(Available data begins)

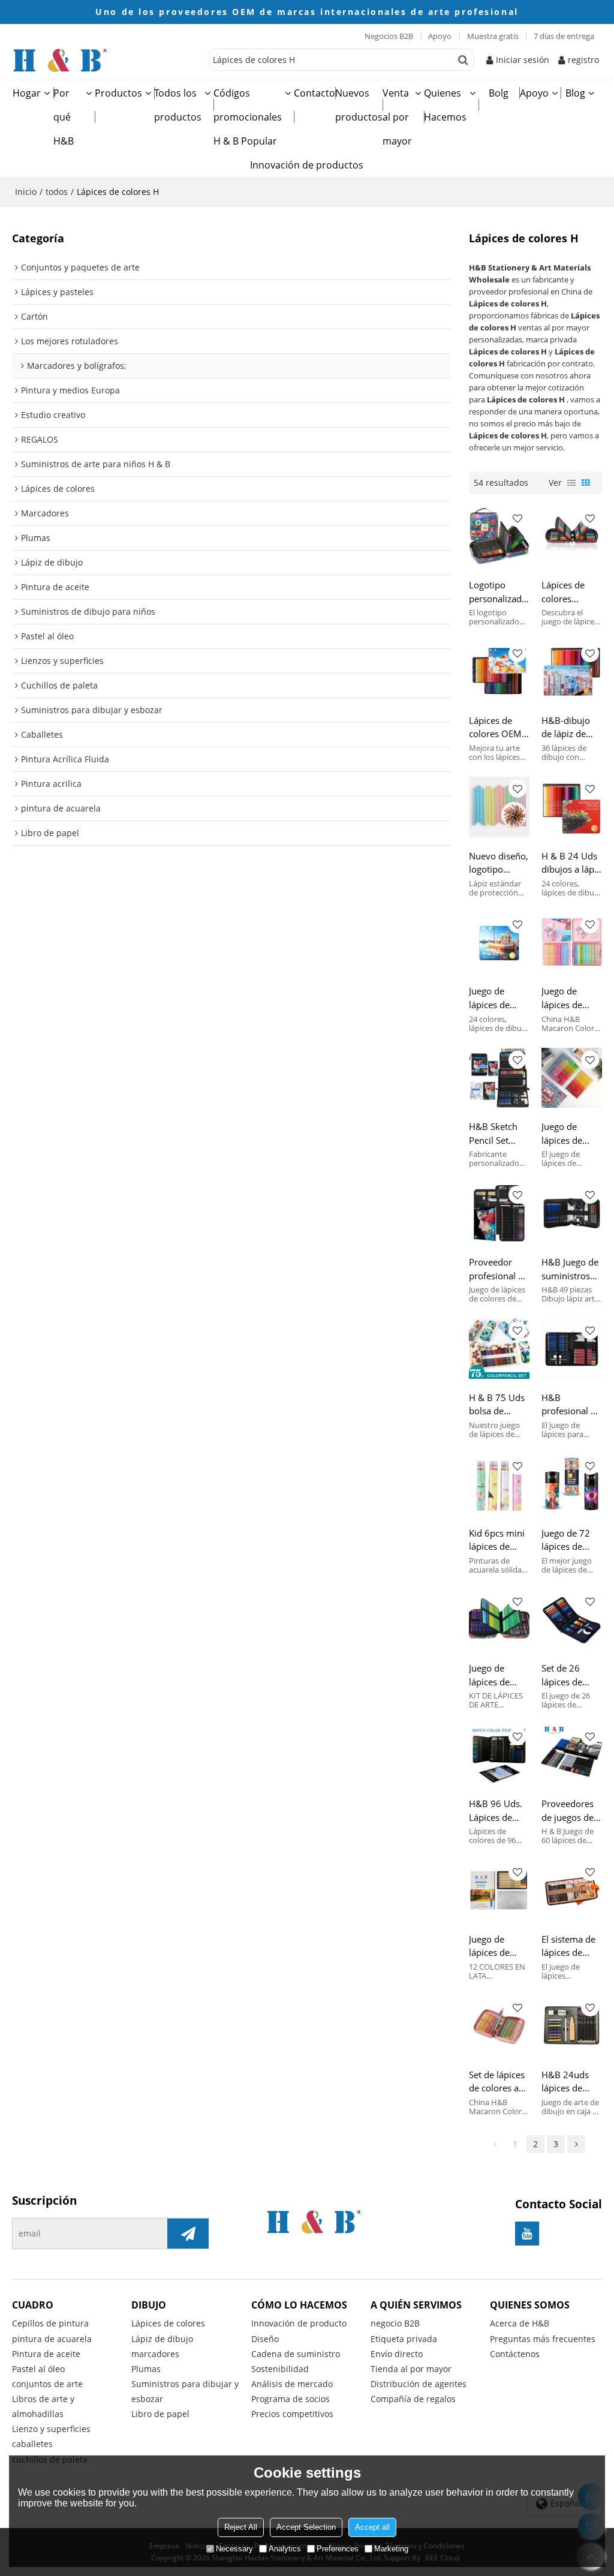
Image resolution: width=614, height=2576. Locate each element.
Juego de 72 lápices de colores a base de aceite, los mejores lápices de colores (570, 1540)
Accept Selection (306, 2527)
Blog (575, 93)
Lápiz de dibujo (162, 2338)
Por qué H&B (63, 117)
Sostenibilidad (280, 2368)
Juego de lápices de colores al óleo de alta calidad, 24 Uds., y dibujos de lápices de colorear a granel (499, 998)
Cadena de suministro (295, 2353)
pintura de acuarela (52, 2338)
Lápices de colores (168, 2323)
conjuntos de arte (47, 2383)
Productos (118, 93)
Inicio (26, 191)
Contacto (314, 93)
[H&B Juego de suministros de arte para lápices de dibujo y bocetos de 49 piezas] (571, 1213)
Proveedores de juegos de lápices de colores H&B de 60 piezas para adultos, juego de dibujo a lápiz (569, 1811)
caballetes (32, 2443)
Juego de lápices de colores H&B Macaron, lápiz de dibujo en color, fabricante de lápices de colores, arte (568, 998)
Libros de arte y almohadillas (43, 2406)
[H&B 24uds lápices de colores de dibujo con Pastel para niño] (571, 2025)
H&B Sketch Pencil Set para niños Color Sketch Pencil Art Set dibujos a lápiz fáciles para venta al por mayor (498, 1133)
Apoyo (440, 36)
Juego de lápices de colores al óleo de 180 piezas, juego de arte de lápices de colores (499, 1675)
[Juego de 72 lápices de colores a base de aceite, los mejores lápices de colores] (571, 1484)
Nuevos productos (359, 105)
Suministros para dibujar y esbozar (185, 2391)
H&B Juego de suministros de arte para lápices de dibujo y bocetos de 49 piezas (570, 1269)
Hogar (27, 93)
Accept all (372, 2527)
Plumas (146, 2368)
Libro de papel (160, 2413)
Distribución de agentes (418, 2383)
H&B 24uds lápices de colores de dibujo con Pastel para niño (565, 2082)
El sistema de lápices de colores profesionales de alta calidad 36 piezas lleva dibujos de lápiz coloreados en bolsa (571, 1946)
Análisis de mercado (292, 2383)
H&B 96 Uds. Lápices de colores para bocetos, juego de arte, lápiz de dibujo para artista (499, 1811)
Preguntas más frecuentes (542, 2338)
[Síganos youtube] (527, 2234)
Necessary (234, 2548)
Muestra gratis (493, 36)
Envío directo (397, 2353)
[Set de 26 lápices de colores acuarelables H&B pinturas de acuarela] (571, 1619)
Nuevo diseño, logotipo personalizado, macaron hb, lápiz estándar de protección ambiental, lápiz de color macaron (499, 863)
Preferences (338, 2548)
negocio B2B (395, 2323)
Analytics (285, 2548)
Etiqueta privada (404, 2338)
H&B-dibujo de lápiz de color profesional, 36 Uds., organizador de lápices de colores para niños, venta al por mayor (571, 727)
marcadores (155, 2353)
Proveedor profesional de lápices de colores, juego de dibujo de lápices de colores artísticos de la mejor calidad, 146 (498, 1269)
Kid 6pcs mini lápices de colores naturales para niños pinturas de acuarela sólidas (498, 1540)
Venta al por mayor (397, 117)
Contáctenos (515, 2353)
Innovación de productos (306, 165)
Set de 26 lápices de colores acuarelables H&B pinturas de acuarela (569, 1675)
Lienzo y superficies (51, 2428)
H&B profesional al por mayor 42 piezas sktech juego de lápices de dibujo (569, 1404)
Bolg (498, 93)
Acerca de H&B (519, 2323)
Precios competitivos (292, 2413)
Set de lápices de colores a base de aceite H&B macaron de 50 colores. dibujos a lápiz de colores (498, 2082)
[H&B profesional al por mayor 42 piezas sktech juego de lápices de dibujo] (571, 1348)
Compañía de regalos (413, 2398)
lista (571, 483)
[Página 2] (576, 2144)
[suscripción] (188, 2234)
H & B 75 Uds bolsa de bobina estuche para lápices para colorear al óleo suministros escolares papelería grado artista (497, 1404)
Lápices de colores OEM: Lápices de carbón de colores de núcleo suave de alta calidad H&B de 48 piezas (498, 727)
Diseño (265, 2338)
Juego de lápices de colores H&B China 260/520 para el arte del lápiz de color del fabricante (569, 1133)
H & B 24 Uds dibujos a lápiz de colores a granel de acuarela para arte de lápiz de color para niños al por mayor (571, 863)
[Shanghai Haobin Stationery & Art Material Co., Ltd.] (107, 60)
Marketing (391, 2548)
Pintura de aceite (46, 2353)
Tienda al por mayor (411, 2368)
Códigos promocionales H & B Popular (247, 117)
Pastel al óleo (38, 2368)
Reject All (240, 2527)
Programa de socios (290, 2398)
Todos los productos (177, 105)
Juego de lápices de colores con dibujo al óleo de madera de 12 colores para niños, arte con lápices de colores (497, 1946)
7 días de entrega (564, 36)
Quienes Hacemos (445, 105)
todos (57, 191)
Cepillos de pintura (50, 2323)
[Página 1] (495, 2144)
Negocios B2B (389, 36)
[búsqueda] (463, 59)
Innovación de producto (299, 2323)
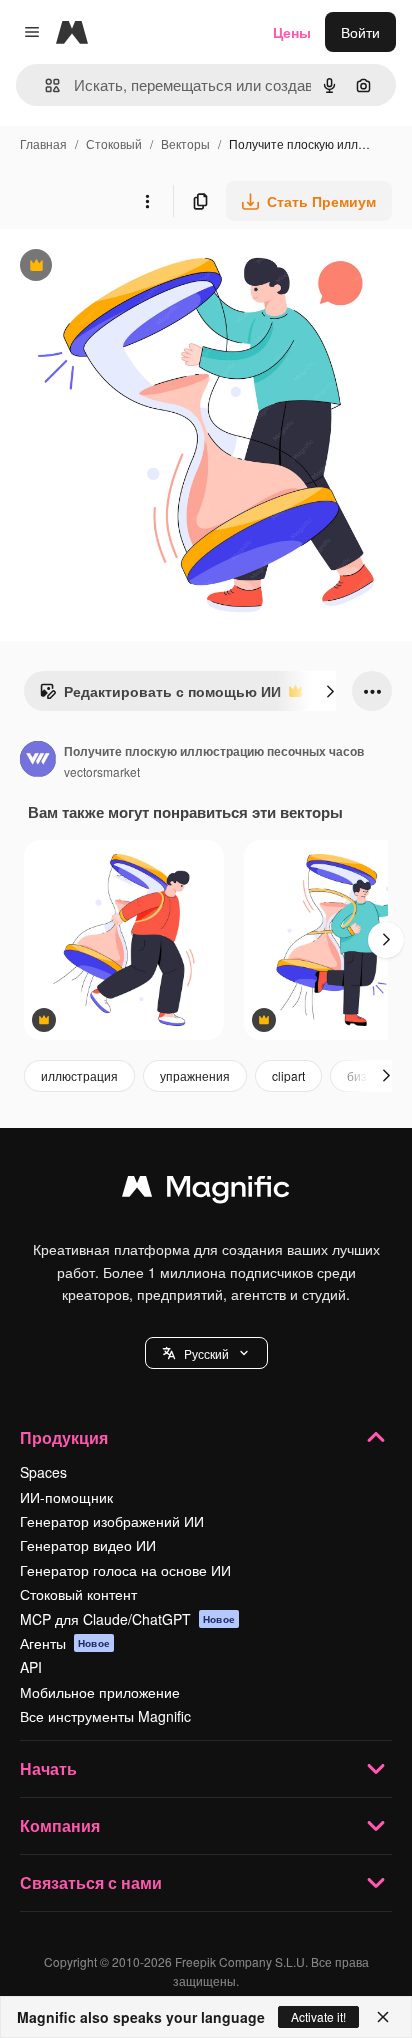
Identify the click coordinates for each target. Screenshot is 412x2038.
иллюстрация (79, 1075)
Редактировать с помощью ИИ (160, 696)
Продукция (64, 1437)
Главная (43, 143)
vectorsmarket (102, 771)
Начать (48, 1768)
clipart (288, 1075)
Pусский (206, 1353)
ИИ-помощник (66, 1497)
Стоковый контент (78, 1594)
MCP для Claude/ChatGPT (127, 1619)
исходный (134, 267)
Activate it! (318, 2016)
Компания (60, 1825)
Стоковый (114, 143)
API (31, 1667)
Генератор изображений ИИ (112, 1521)
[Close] (383, 2017)
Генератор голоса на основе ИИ (125, 1570)
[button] (206, 1353)
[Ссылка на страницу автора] (38, 761)
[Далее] (330, 691)
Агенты (65, 1643)
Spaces (43, 1472)
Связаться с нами (91, 1882)
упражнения (195, 1075)
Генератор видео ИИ (88, 1545)
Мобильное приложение (100, 1692)
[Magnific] (206, 1191)
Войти (360, 32)
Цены (292, 32)
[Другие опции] (147, 201)
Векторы (185, 143)
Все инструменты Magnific (105, 1716)
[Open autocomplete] (44, 85)
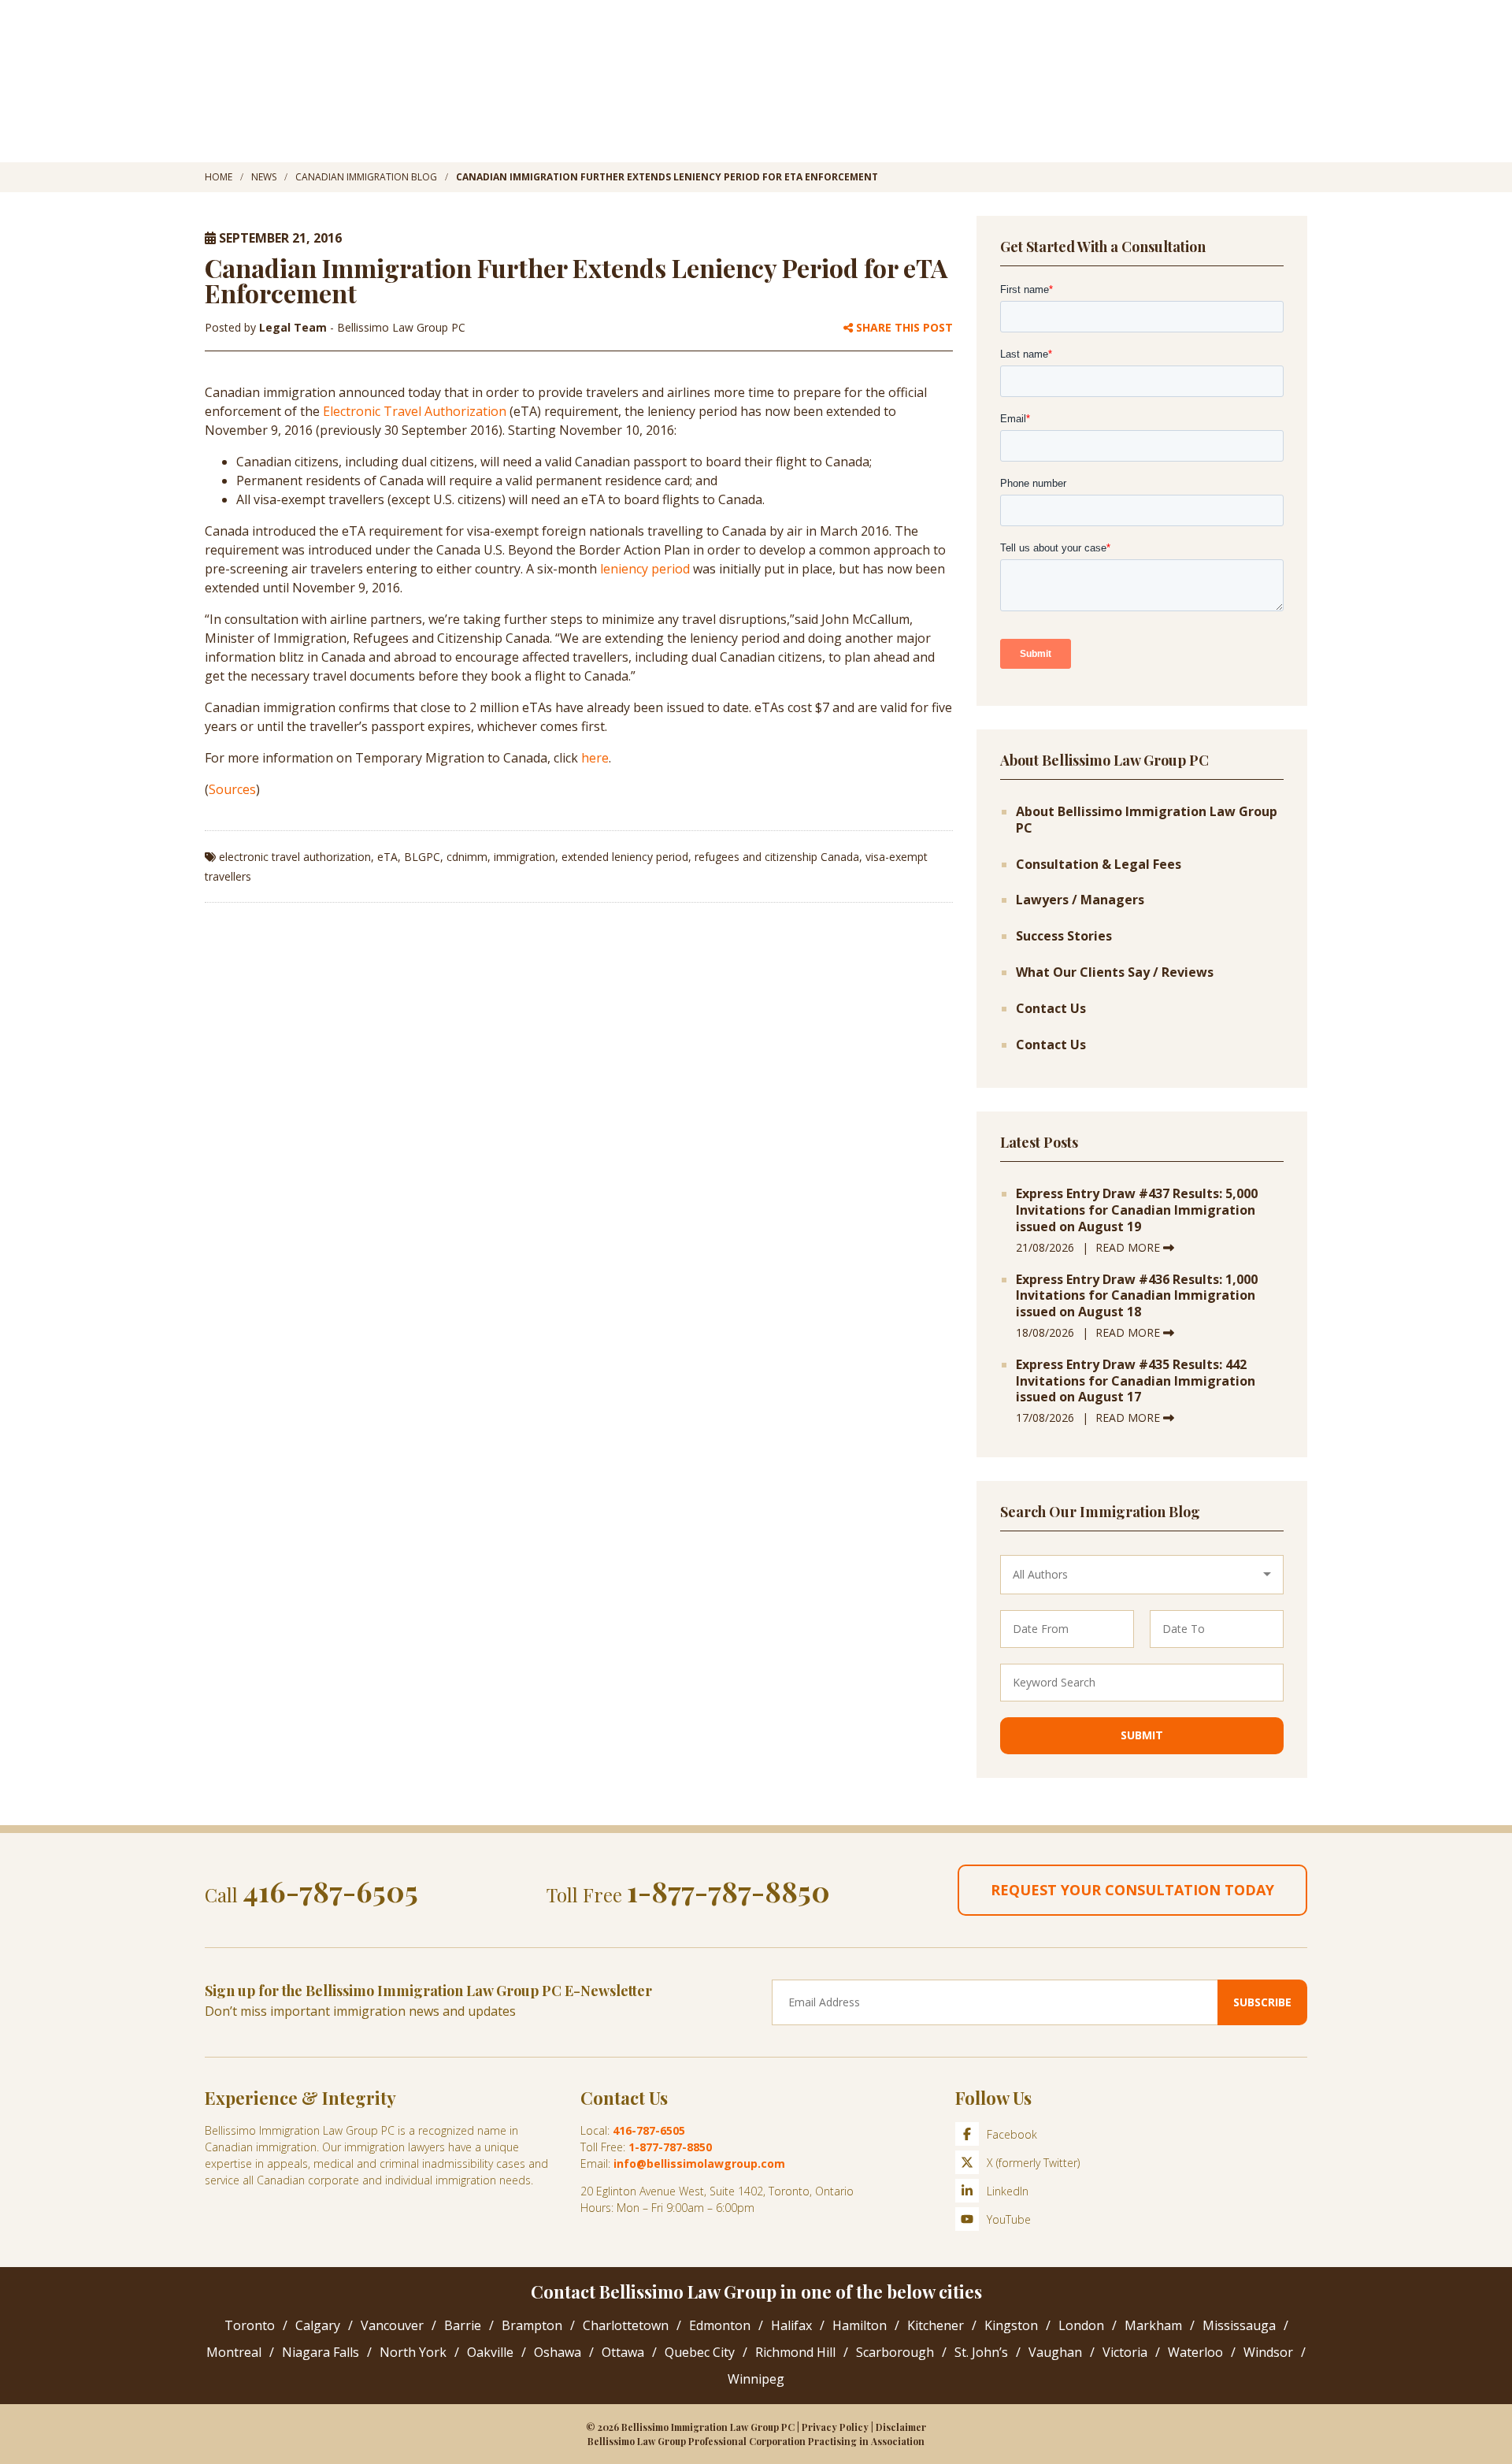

(Available data ends)

_Task_
Go through the data above and print exactly the lines from its first line through the line holding "[H&B Juego de", both included, leaving pictures aside.

_Response area_
Image resolution: width=614, height=2576. Locate each element.
Juego de 72 lápices de colores a base de aceite, los mejores lápices de colores (570, 1540)
Accept Selection (306, 2527)
Blog (575, 93)
Lápiz de dibujo (162, 2338)
Por qué H&B (63, 117)
Sostenibilidad (280, 2368)
Juego de lápices de colores al óleo de alta calidad, 24 Uds., y dibujos de lápices de colorear a granel (499, 998)
Cadena de suministro (295, 2353)
pintura de acuarela (52, 2338)
Lápices de colores (168, 2323)
conjuntos de arte (47, 2383)
Productos (118, 93)
Inicio (26, 191)
Contacto (314, 93)
[H&B Juego de suministros de arte para lápices de dibujo y bocetos de 49 piezas] (571, 1213)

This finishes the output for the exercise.